▸ **STORED DATA**
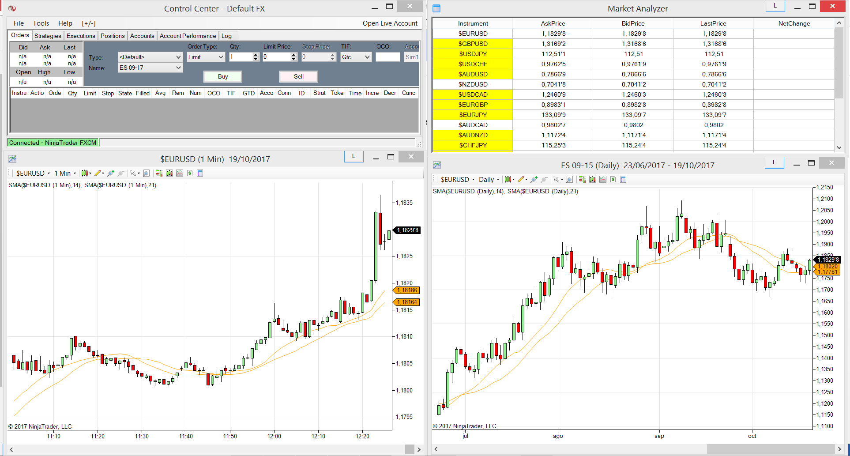The height and width of the screenshot is (456, 850).
Task: Click the OCO input field
Action: [387, 57]
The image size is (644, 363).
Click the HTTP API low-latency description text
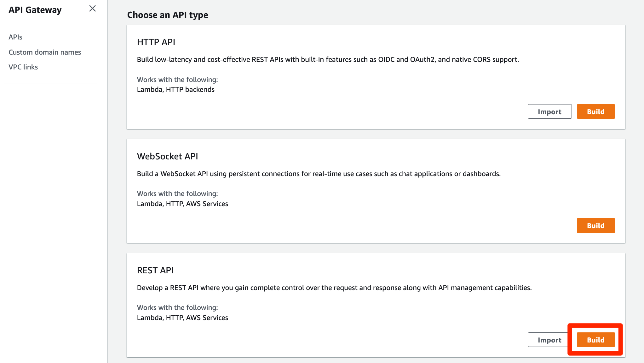click(x=328, y=59)
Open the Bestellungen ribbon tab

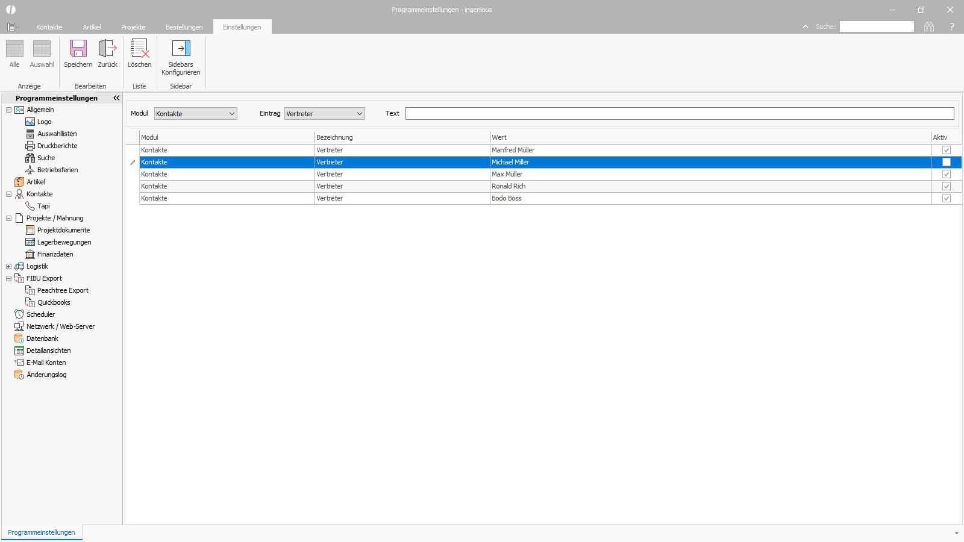coord(184,27)
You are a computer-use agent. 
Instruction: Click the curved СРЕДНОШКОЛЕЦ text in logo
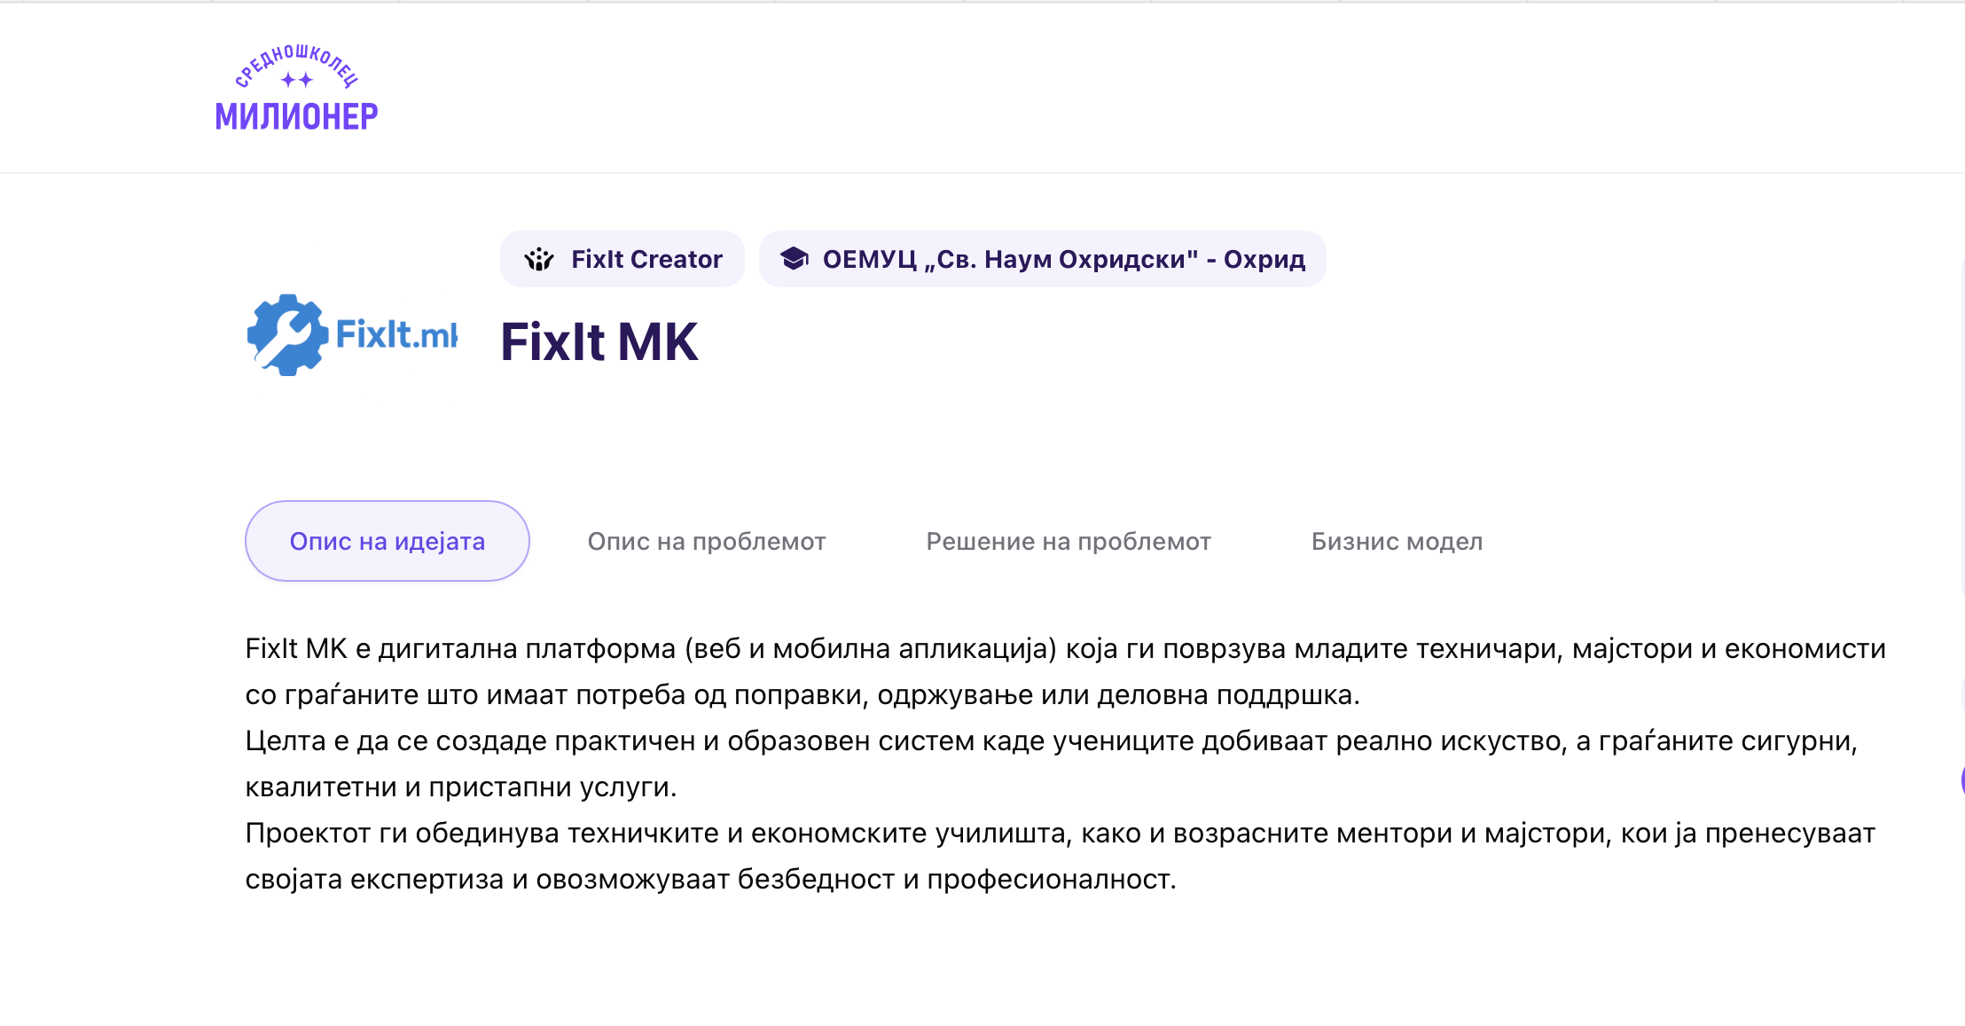[296, 60]
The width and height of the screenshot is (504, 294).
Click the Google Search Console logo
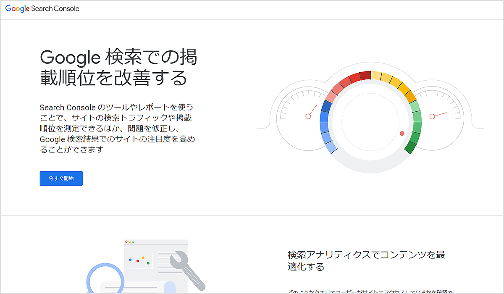[42, 8]
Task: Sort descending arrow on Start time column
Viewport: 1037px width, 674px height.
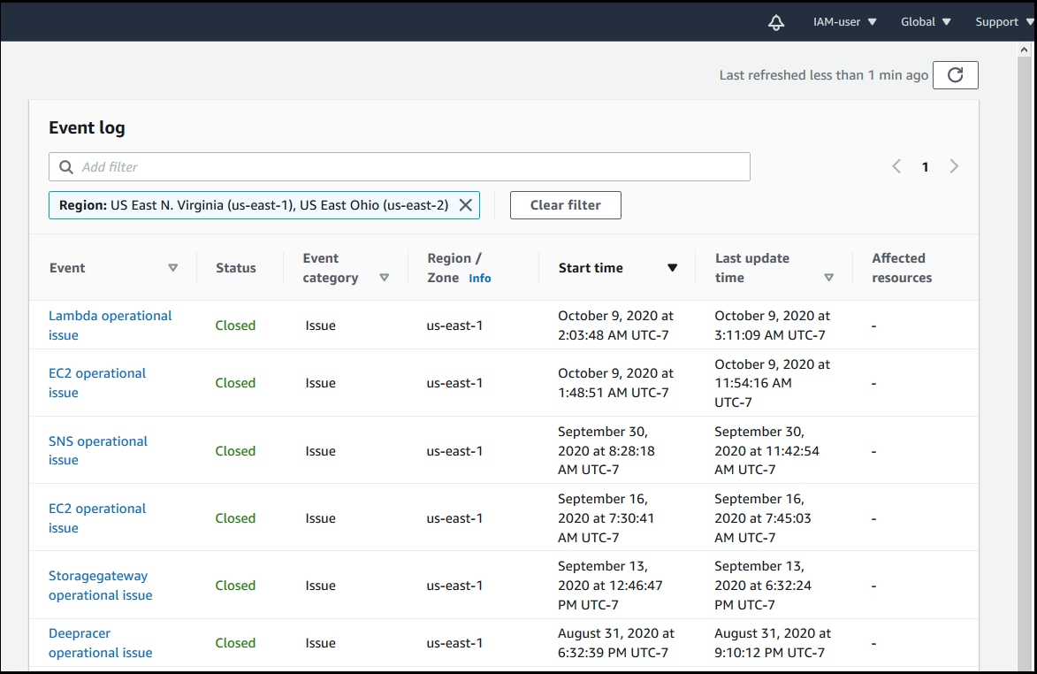Action: pyautogui.click(x=673, y=267)
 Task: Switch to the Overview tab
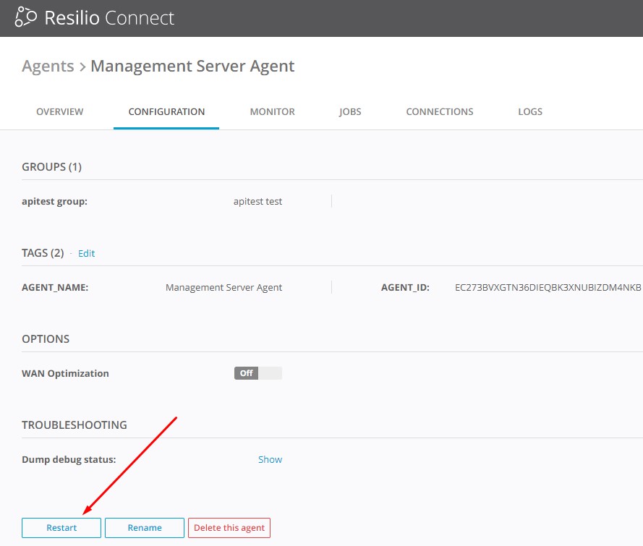59,112
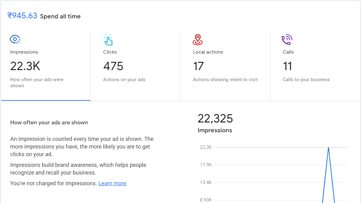Click the 475 clicks count

(113, 66)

▸ **GOAL**
Copy out every line above that contains the string "Task", matching its capitalization exactly. Ignore lines where the string appears only with different letter case.

▸ **WRITTEN REPLY**
Task: Click the OCO input field
Task: Sort descending arrow on Start time column
 Task: Switch to the Overview tab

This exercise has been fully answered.